We kregen versterking van Elisabeth, die
de hele zondag had getennist en daardoor
zo'n goeie conditie had dat het tillen van
zware zilveren tafelstukken voor haar een
peulenschilletje was ["we will show
you that we can work in Argentina"].
Het amusante van deze dames is dat ze geen
notie hebben van wat er eigenlijk in Argentinië
aan de hand is, dat zij tot een kleine groep
bevoorrechten behoren en dat 's avonds de
armen en de werkelozen de vuilnisbakken
in Recoleta leeghalen. Maar al met al vonden
ze mij geweldig entertainment en met ondeugdelijk
plakband, kapotte dozen etc. wisten we toch
alles op de bruidsjapon na in te pakken.
Dat ik de volgende dag al om 9.30 uur wilde
beginnen, vonden ze maar niks; Marina moest
verhuizen en Elisabeth moest haar parels
laten rijgen. Een derde mirakel dat nog
op kwam dagen ["I could not make it"]
vermaande mij heftig omdat ik in San Telmo
het museum voor het gevangeniswezen had
bezocht ["you should not go there"].
Ook de assistent kon beslist niet voor 13
uur komen, dus dat zou stoeien met Máxima's
trouwjapon worden. Daar stond ik dan om
9.30 uur in mijn eentje in de vitrine van
de japon, net op tijd om een paar elektriciens
tegen te houden die alle verlichting aan
het slopen waren. Het afnemen van de sluier
en de tiara ging vlot, maar de jurk!! Gelukkig
kwam Elisabeth, klaar met de parels, in
beeldig Chanelpak en een en al bereidwilligheid.

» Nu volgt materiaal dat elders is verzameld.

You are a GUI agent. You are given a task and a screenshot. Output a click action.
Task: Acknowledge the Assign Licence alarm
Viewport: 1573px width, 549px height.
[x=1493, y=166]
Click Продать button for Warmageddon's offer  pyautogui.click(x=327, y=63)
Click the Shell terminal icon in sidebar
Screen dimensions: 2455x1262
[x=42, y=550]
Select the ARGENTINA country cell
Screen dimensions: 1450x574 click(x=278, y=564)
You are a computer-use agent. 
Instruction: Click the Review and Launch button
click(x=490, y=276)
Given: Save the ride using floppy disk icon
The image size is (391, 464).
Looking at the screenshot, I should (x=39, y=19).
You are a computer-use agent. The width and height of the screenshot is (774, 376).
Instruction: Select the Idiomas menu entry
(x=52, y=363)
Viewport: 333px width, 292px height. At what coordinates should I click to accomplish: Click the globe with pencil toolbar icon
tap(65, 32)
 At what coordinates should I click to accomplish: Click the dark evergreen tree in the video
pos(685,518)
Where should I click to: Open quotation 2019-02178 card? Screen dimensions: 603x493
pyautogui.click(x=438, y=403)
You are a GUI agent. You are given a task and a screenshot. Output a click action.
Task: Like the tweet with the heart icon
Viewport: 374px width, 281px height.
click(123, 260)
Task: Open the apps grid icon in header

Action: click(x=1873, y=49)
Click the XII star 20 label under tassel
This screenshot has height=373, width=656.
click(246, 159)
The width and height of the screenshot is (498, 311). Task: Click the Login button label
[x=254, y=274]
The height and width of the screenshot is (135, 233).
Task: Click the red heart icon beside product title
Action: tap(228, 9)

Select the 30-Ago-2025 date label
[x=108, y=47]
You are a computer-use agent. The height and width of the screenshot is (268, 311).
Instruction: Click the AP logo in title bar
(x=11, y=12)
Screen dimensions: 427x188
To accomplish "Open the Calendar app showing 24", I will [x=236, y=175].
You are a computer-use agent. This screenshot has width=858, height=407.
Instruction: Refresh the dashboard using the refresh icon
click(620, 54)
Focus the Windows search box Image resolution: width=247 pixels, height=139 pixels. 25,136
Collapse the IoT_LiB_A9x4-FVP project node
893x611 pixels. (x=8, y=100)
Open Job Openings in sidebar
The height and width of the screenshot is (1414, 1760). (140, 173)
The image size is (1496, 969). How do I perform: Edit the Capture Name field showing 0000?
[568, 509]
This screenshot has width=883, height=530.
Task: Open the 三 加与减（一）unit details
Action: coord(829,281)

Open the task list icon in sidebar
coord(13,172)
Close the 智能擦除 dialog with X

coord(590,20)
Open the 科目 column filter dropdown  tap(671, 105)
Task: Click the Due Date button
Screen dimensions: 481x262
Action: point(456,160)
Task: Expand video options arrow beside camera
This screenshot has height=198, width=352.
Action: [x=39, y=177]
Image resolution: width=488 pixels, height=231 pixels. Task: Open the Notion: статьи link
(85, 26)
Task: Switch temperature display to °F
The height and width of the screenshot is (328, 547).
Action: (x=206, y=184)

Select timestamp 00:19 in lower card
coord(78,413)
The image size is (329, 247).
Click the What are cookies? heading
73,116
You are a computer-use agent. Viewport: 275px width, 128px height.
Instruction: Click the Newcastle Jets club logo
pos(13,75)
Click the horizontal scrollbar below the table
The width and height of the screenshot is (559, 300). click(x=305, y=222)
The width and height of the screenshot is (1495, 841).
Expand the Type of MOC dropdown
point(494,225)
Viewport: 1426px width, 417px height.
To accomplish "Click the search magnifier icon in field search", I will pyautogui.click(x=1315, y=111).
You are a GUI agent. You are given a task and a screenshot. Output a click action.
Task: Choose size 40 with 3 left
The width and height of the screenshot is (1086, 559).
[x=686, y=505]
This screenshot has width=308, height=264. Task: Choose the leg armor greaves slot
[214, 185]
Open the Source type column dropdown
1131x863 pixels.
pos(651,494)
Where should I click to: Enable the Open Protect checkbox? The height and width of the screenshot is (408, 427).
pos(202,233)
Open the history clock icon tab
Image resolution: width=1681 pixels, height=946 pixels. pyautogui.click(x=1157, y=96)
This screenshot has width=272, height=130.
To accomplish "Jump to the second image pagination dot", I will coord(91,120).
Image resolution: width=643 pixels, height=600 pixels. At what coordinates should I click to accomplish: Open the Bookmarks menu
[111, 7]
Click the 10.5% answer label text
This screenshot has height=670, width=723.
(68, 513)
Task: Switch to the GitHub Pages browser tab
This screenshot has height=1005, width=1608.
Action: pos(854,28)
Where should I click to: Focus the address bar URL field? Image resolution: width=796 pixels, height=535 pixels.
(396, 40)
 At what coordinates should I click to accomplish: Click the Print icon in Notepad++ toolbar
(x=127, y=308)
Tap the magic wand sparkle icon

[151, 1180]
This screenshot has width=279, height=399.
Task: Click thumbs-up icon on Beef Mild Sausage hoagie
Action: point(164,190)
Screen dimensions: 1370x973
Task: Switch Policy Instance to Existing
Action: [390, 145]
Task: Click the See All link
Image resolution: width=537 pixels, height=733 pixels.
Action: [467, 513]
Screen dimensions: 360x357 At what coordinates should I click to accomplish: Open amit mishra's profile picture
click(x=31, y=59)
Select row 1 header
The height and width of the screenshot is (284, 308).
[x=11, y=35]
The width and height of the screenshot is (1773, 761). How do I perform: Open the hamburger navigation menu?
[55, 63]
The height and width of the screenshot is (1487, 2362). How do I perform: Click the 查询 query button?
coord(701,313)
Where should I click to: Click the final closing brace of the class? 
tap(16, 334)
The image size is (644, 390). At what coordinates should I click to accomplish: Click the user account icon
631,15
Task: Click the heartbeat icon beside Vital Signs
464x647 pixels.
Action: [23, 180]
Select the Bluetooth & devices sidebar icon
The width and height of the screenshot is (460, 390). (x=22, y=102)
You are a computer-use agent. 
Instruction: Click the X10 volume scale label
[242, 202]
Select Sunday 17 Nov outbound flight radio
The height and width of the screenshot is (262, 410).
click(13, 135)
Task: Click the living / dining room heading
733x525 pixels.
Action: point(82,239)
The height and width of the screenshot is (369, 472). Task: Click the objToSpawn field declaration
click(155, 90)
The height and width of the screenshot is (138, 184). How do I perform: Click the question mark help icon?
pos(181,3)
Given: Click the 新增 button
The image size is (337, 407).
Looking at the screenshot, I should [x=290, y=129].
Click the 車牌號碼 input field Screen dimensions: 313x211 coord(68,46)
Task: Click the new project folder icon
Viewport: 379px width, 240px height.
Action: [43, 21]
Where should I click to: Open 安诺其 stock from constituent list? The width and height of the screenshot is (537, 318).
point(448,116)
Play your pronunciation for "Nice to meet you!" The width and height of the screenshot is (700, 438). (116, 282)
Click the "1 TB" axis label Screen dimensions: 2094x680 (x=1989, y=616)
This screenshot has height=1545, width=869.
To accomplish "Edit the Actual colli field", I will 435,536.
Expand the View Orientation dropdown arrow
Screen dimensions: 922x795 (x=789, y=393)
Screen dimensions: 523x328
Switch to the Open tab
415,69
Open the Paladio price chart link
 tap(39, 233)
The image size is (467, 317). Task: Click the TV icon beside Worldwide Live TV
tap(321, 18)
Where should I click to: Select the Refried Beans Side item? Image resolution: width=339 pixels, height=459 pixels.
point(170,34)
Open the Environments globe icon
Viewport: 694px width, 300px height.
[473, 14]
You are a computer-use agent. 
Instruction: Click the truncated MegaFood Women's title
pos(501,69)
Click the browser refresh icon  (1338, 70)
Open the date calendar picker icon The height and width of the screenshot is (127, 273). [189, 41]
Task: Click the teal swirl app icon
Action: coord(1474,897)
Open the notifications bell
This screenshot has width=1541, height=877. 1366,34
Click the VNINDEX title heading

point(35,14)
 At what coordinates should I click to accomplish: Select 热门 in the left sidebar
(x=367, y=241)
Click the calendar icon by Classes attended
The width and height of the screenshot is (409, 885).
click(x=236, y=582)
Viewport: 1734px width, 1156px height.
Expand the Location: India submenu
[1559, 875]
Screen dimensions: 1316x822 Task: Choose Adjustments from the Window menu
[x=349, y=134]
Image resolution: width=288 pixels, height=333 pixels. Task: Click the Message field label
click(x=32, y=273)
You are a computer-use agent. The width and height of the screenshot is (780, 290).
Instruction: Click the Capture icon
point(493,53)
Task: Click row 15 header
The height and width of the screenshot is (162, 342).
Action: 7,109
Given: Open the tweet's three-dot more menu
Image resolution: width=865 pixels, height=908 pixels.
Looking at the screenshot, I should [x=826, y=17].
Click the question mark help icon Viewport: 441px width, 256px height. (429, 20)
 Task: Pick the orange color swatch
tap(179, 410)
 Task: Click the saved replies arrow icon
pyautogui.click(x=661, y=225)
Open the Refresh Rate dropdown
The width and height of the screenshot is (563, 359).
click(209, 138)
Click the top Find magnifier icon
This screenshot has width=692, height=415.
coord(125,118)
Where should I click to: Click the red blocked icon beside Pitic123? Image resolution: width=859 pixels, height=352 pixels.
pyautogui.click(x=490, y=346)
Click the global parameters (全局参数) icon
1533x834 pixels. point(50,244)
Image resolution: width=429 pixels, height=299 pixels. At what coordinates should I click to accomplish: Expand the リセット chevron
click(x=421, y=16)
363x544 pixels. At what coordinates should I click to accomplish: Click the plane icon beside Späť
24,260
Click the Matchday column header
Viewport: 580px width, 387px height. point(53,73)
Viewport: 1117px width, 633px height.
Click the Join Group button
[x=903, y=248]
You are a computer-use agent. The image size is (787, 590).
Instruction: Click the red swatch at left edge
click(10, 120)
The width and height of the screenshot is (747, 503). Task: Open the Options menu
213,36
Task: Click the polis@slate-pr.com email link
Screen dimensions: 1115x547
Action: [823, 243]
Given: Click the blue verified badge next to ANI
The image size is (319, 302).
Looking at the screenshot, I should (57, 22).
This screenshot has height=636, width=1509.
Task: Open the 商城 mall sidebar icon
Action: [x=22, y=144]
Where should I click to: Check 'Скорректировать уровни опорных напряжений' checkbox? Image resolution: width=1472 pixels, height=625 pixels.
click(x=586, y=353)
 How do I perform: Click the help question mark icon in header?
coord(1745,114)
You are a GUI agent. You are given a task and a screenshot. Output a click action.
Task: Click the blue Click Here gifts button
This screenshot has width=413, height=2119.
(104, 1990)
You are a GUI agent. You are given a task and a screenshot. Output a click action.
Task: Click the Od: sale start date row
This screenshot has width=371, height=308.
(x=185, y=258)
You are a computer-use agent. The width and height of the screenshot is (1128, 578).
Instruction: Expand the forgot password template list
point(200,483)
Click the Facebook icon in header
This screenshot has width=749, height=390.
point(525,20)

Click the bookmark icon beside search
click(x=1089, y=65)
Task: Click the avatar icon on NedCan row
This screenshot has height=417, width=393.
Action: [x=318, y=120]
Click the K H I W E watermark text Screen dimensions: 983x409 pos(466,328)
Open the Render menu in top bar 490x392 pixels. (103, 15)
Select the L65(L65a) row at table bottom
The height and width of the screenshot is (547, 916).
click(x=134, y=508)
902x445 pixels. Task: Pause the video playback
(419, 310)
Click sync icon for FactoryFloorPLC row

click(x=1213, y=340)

De arme kostuumdoos was bij het uitpakken
dermate kapot gegaan dat we vanaf de bodem
iets nieuws moesten opbouwen. De pop stond
te hoog en de schroef om hem lager te stellen
kreeg ik niet los. Met een tang van de elektriciens
begaf ik mij onder de rokken en onderrokken
van Máxima; de schroef liet los en
met een plof zakte ze in elkaar. Intussen
was er een nieuwe vriendin op komen dagen
met
KOFFIE, iets waarnaar ik
gisteren had gesnakt. Elisabeth en ik namen
plaats op de huwelijkstaboeretten in de
vitrine en deden ons tegoed. Na nog enige
attributen te hebben ingepakt, gaf Elisabeth
mij een lift naar mijn hotel, ze moest nodig
naar de kapper.
Blij dat alles voor transport gereed was,
begaf ik mij naar de Ateneo boekwinkel om
eens uitgebreid rond te neuzen. Het aardige
is dat deze winkel in een oud theater is
gevestigd en zo kun je dus op je gemak,
zelfs met een kopje koffie, in de boeken
duiken zittend in een loge. Maar de avond
had ook nog wat in petto. Samen met de Korthals
Altessen werd ik door de ambassade vergast
op een etentje met tangoshow. Nou, dat was
me wat. Ik denk dat de gemiddelde toerist
het nog wel aardig had gevonden, maar ik
was toch liever naar het illegale tangoadres
van Jacques gegaan!
Na de volgende dag enige inkopen te hebben
gedaan en onze ambassade met een bezoek
te hebben vereerd, begaf ik mij nog een
keer naar het museum om te verifiëren
of de transportfirma de dozen in de kratten
had laten zakken. Zowaar het was gebeurd!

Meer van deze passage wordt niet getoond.